Brain Dead Democrats
The Curse of Bi-partisanship
By DAVE LINDORFF

Newspaper editors and pundits love to talk about the need for "bi-partisanship" and cooperation as though such comity were an unambiguous public good. Yet it is precisely such bipartisanship that brought us the war in Iraq, the Patriot Act, the North American Free Trade Act, welfare cutbacks, the Anti Terrorism and Effective Death Penalty Act and the new anti-bankruptcy law, and which threaten to bring us a mortally weakened Social Security "reform," and who knows? Maybe a war on Iran or Syria.

Sure, if the Democrats took a hard-line confrontational approach to the dominant Republicans in House and Senate they'd lose on a lot of things, including the appointment of judges with right-wing agendas. But by standing for principle, Democrats would be paving the way for serious election campaigns on important issues in 2006 and 2008. They'd be rallying the electorate to fight back against the Republican-led campaign to drag the country backwards to the 19th century in economic, environmental and social policy.
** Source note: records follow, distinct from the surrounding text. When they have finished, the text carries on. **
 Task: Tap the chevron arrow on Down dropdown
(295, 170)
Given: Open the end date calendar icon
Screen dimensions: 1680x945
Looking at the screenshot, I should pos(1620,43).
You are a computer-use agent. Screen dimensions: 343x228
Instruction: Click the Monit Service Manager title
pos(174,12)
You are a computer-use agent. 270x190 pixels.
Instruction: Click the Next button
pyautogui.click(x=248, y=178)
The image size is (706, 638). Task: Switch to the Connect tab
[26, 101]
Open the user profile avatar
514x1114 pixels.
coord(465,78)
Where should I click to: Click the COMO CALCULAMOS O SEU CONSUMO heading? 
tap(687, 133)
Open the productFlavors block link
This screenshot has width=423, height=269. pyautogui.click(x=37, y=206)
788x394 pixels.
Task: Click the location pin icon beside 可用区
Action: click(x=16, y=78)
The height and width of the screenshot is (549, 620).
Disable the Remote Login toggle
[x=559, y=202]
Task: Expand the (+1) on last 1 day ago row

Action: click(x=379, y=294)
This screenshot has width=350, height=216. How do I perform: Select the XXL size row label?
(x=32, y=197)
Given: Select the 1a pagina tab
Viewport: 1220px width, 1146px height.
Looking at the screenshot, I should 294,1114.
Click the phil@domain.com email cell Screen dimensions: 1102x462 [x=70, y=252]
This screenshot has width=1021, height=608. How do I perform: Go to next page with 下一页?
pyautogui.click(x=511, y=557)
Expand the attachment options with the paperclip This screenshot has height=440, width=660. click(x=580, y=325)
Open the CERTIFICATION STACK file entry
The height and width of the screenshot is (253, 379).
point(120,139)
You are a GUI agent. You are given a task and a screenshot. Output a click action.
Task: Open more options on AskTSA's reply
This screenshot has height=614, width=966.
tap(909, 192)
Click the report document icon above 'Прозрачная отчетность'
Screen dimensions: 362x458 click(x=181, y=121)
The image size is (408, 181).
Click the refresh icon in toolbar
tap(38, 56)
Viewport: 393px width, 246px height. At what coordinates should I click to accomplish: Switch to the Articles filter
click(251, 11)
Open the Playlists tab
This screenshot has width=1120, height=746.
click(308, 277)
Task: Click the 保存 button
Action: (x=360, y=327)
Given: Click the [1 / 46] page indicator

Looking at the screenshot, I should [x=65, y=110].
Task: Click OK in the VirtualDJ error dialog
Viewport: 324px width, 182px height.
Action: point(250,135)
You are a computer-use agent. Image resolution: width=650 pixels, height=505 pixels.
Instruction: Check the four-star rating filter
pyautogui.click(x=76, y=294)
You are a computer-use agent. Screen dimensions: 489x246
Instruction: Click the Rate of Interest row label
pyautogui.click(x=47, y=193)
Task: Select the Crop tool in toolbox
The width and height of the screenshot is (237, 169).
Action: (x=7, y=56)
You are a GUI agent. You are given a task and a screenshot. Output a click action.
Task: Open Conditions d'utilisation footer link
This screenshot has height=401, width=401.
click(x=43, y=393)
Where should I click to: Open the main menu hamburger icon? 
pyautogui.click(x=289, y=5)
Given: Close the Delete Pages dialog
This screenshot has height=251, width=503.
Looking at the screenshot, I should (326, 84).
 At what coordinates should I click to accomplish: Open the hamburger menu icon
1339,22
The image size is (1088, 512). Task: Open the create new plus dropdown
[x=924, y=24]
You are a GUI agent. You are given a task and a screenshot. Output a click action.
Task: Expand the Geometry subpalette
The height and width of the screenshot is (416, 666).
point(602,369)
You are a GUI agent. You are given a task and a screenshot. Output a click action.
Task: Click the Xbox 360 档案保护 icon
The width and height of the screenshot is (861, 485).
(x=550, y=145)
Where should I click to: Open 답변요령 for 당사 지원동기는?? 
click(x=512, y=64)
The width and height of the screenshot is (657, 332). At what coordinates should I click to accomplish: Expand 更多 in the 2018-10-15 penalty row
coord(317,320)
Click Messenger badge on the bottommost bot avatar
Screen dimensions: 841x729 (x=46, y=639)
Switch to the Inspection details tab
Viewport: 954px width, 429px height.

Instead, people like Lieberman and Sen. Ben Nelson (D-NE) are paving the way for further electoral defeats for Democrats in the coming election cycles. By lining up with Republicans on compromises that end up selling out principle (the filibuster agreement will result in the approval, with Democratic acquiescence, of several truly dreadful new appellate judges), Democrats confuse and demoralize their potential electoral base.

All the so-called moderate Democrats are showing is political cowardice and lack of principle. As one Republican operative told the New York Times, the only reason the opposition isn't having a field day these days in Congress is because "the Democratic Party is brain dead."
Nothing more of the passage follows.